The iSKIM consistently called the S L452R mutation at a slightly higher frequency in the 68 samples from September 2020, while LoFreq did not identify this minor intrahost mutation of SARS-CoV-2 variants. In addition, the minor variant intrahost results of the Spike N501Y mutation in the 834 samples from October 2020 were comparable across all three methods. Moreover, most of these samples belonged to the Alpha (B.1.177) lineage, while others belonged to the B.1.36.28, B.1.36.17, and B.1.221.1/B.1.221.2 lineages.

Each of these lineages was involved in multiple recombination events that occurred during the emergence of the Alpha VoC; however, none of the recombinants contained a full complement of the Alpha mutations.


The iSKIM rapidly screened newly sequenced samples containing SARS-CoV-2 VOCs or other VOI mutations of interest. Thus, it empowered the researchers to prioritize a specific set of genome samples for reference-based genome assembly and downstream analysis, thus, enabling timely reporting when turnaround time was critical. Additionally, the iSKIM results provided a complementary view of the SARS-CoV-2 genomic data alongside typical consensus genome results.

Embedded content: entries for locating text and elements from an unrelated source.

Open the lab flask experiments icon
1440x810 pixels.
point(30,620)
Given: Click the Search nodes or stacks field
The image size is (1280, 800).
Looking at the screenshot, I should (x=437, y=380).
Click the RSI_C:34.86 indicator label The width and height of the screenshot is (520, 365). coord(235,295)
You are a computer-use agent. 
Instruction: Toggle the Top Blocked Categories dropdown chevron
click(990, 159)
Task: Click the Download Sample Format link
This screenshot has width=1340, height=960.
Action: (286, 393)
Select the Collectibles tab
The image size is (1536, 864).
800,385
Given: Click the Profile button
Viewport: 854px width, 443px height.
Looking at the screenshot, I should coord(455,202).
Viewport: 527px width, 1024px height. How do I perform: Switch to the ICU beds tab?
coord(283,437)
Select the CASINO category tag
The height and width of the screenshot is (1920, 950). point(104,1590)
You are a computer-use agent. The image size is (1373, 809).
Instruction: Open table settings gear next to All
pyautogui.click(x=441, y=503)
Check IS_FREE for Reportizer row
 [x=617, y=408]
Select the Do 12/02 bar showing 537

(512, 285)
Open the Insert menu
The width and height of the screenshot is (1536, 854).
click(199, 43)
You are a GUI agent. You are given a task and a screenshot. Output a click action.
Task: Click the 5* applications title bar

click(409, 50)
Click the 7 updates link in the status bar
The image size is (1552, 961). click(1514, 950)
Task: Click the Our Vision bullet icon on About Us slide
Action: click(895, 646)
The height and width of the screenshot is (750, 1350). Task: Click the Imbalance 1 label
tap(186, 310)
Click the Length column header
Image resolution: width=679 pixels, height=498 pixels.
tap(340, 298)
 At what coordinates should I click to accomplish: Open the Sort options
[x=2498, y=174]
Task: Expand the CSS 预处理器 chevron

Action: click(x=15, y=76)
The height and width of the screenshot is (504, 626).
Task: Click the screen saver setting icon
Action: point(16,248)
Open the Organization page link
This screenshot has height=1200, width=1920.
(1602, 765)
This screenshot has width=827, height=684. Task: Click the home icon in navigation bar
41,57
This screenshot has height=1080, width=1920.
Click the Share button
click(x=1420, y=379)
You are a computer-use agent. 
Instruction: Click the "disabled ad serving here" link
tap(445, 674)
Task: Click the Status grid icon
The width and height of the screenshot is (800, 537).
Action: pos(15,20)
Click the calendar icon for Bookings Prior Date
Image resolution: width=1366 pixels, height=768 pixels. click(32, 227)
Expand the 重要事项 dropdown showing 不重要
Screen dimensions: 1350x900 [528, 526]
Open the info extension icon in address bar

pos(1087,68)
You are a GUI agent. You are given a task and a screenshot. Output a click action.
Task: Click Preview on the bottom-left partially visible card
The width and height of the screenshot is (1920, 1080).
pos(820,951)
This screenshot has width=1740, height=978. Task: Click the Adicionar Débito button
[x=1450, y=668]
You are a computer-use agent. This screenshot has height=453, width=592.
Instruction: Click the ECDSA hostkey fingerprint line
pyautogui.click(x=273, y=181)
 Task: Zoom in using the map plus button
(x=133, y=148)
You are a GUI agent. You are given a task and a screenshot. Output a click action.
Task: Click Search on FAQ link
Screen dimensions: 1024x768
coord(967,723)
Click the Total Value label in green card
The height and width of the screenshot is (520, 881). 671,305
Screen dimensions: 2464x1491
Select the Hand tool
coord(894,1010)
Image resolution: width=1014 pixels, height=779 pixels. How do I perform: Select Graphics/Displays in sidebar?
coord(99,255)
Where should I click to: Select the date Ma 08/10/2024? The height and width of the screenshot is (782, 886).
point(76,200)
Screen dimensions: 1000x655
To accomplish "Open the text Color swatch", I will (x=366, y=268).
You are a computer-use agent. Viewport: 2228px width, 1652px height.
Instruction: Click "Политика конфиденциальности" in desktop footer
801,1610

Studies have identified rare SARS-CoV-2 mutations in genome sequences sampled from wastewater surveillance or animal reservoirs, with the latter being a source of SARS-CoV-2 variants that might spill back into humans. The iSKIM approach could help with the early detection and curation of such rare mutations and the growing list of SARS-CoV-2 mutations not seen in any of the previous SARS-CoV-2 VOCs (e.g., mutations emerging in patients with various forms of immunosuppression). Indeed, this novel method showed promise compared to the current paradigm for early detection of SARS-CoV-2 intrahost minor variants.

*Important notice

bioRxiv publishes preliminary scientific reports that are not peer-reviewed and, therefore, should not be regarded as conclusive, guide clinical practice/health-related behavior, or treated as established information.